You can use SPARQL queries on CM-Well in order to apply database operations to infotons, which are the type of "database records" that CM-Well provides.
You can apply SPARQL queries to specific paths within the CM-Well graph, using the _sp
endpoint (see Apply SPARQL to Query Results).
The _sparql
endpoint initiates a query that is optimized to handle the entire CM-Well graph. Use this endpoint when you want to process the whole graph and not just specific paths within it.
Syntax¶
URL: <CMWellHost>/_sparql
REST verb: POST
Mandatory parameters: SPARQL query (see below)
Template:
<CMWellHost>/_sparql <SPARQL query>
URL example: N/A
Curl example (REST API): See Code Example.
Special Parameters¶
See CM-Well Query Parameters to learn more about CM-Well query syntax.
In addition, here are some special parameters you can add to a SPARQL query:
Parameter | Description |
---|---|
verbose | Displays information about the query planning and execution runtimes. |
intermediate-limit | Using this limit causes triples to be fetched in iterative batches of this size. This may help return at least partial results (rather than just getting a timeout), in case of large result sets. The value must be a positive integer. |
results-limit | Limits the number of results returned. The value must be a positive integer. |
explain-only | You can use this flag to see CM-Well's query optimization and execution plan, without actually running the query.
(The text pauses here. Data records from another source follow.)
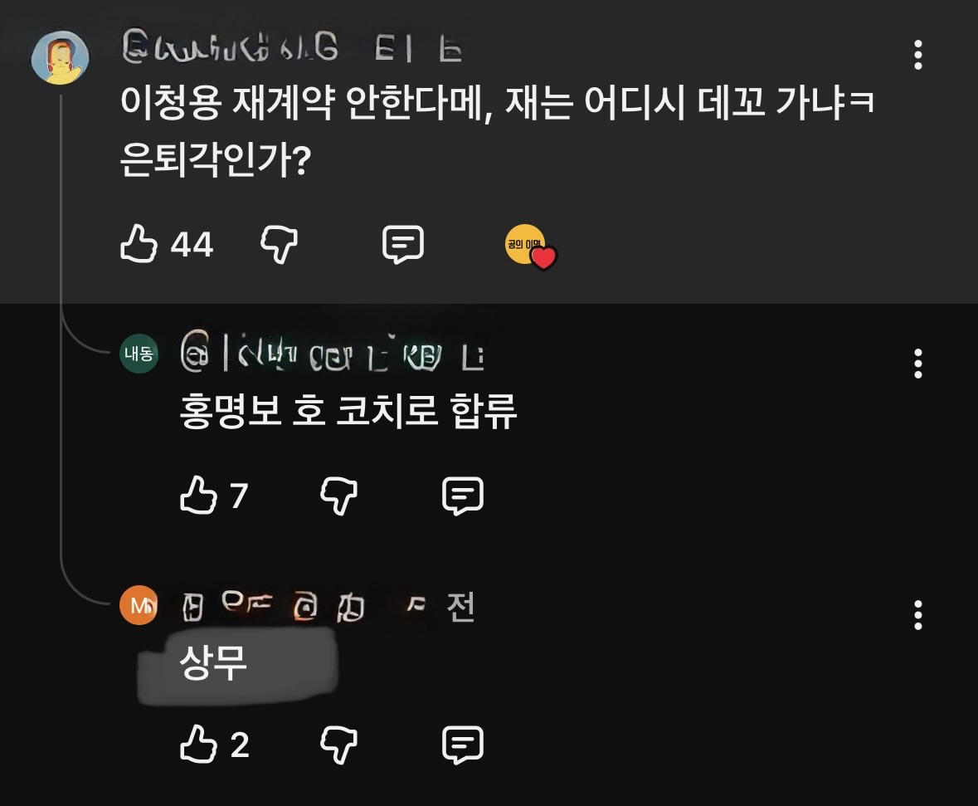The width and height of the screenshot is (978, 806).
Task: Open more options for '홍명보 호 코치로 합류' reply
Action: point(917,364)
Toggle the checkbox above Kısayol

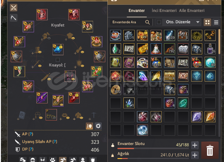click(58, 60)
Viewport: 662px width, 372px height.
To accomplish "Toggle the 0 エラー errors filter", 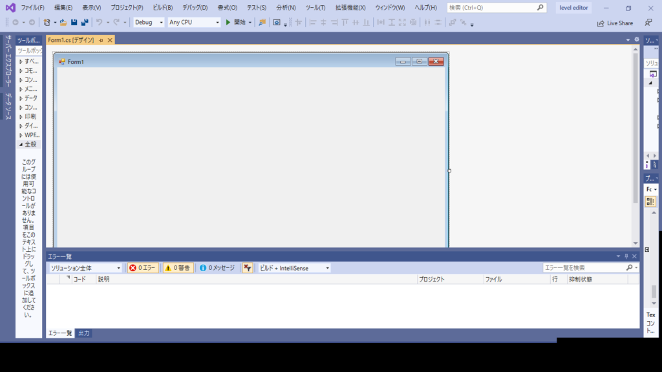I will 142,267.
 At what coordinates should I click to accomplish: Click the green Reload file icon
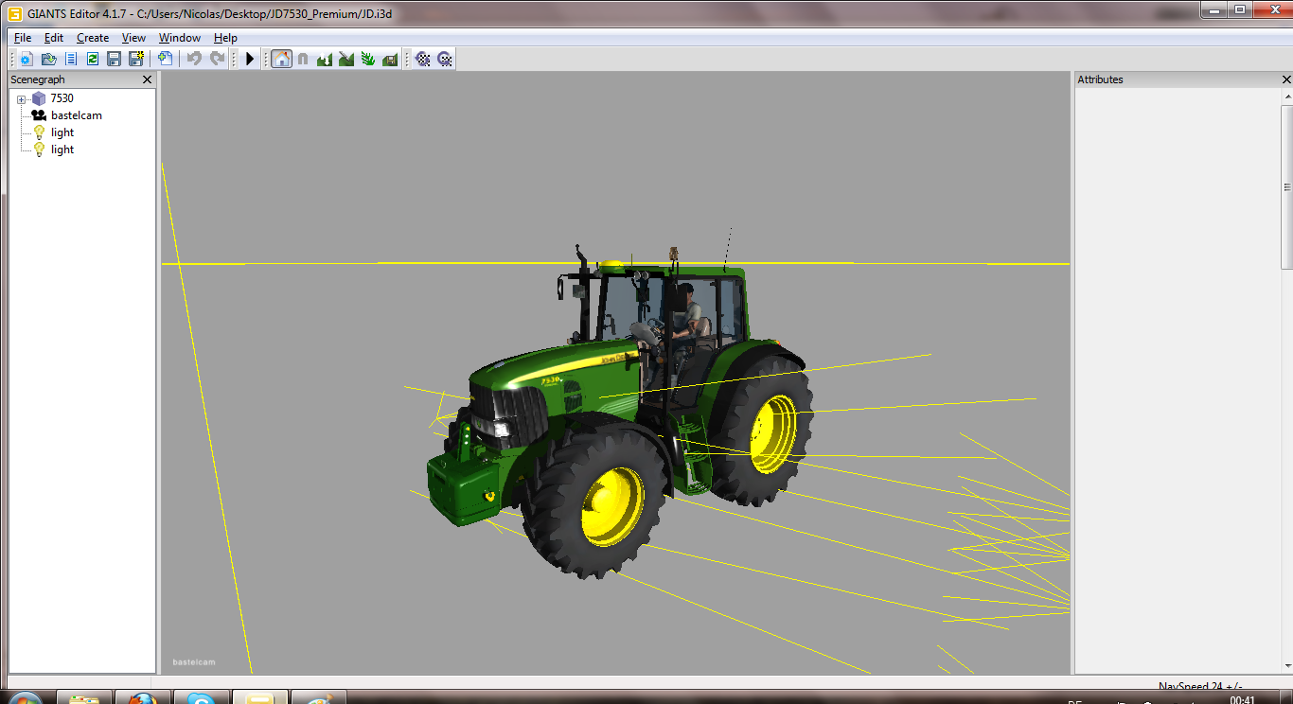[x=93, y=59]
See Using the explain-only Flag below for more details. |
Code Example¶
Call¶
curl -X POST "<cm-well-host>/_sparql?verbose&results-limit=5" --data-binary @curlInput.txt
File Contents¶
SELECT DISTINCT ?name ?active WHERE { ?name <http://www.tr-lbd.com/bold#active> ?active . } ORDER BY DESC(?active)
Results¶
[Plan 43] 00:00:00.093 Planning started. [Plan 43] 00:00:05.399 Planning completed. [Exec 43] 00:00:05.400 Executing started. [Exec 43] 00:00:05.944 Executing completed. ----------------------------------------------------------- | name | active | =========================================================== | <http://example.org/Individuals/BruceWayne>| "true" | | <http://example.org/Individuals/DonaldDuck>| "true" | | <http://example.org/Individuals/HarryMiller> | "true" | | <http://example.org/Individuals/JohnSmith> | "true" | | <http://example.org/Individuals/MartinOdersky> | "true" | -----------------------------------------------------------
Using the explain-only Flag¶
You can use the optional explain-only flag to see CM-Well's query optimization and execution plan, without actually running the query. You might want to use this option to investigate why you're getting unexpected results from a whole-graph query, or when composing a new query, to understand how the query will be executed.
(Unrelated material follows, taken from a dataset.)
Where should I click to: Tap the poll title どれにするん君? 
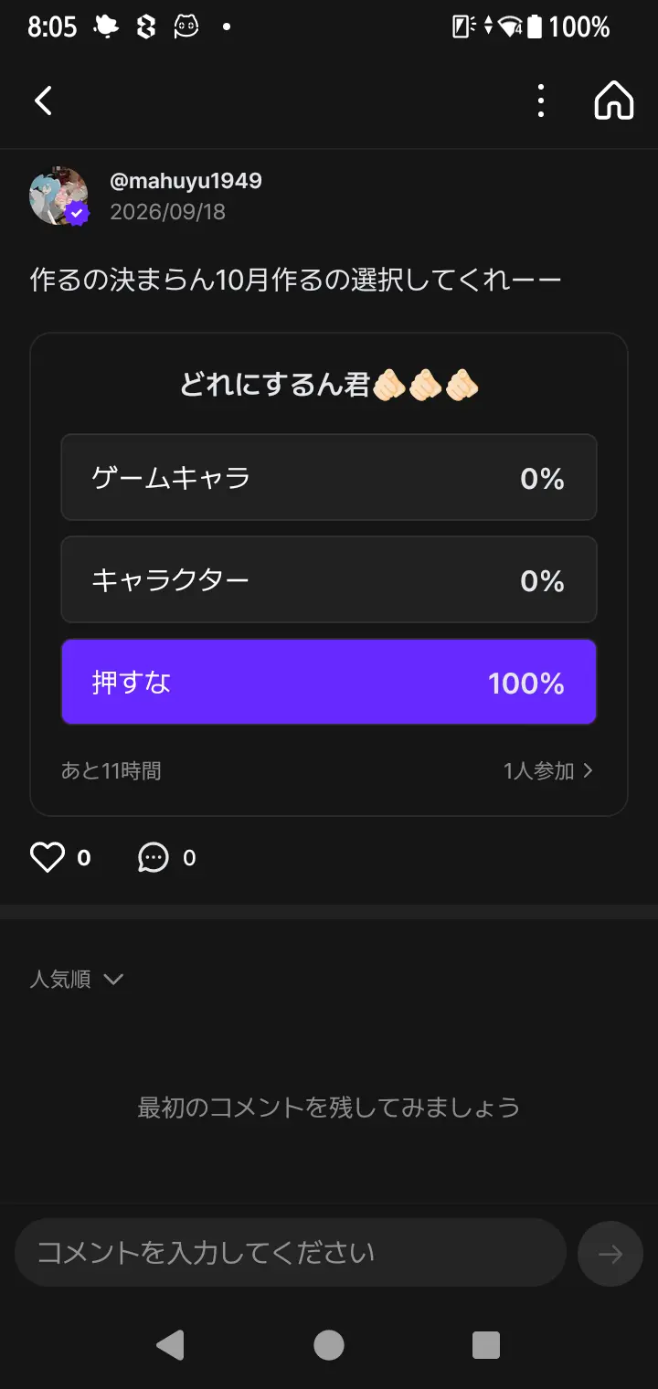point(274,386)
Using the explain-only flag displays the following information for the query:
- The Abstract Syntax Tree of the given query, in Server-Sent Events format.
- The count results of the different object types in the query.
- Sorted Triple Patterns - the output of the optimizer before executing the ARQ query.
Note
The explain-only output uses the internal CM-Well namespace representation.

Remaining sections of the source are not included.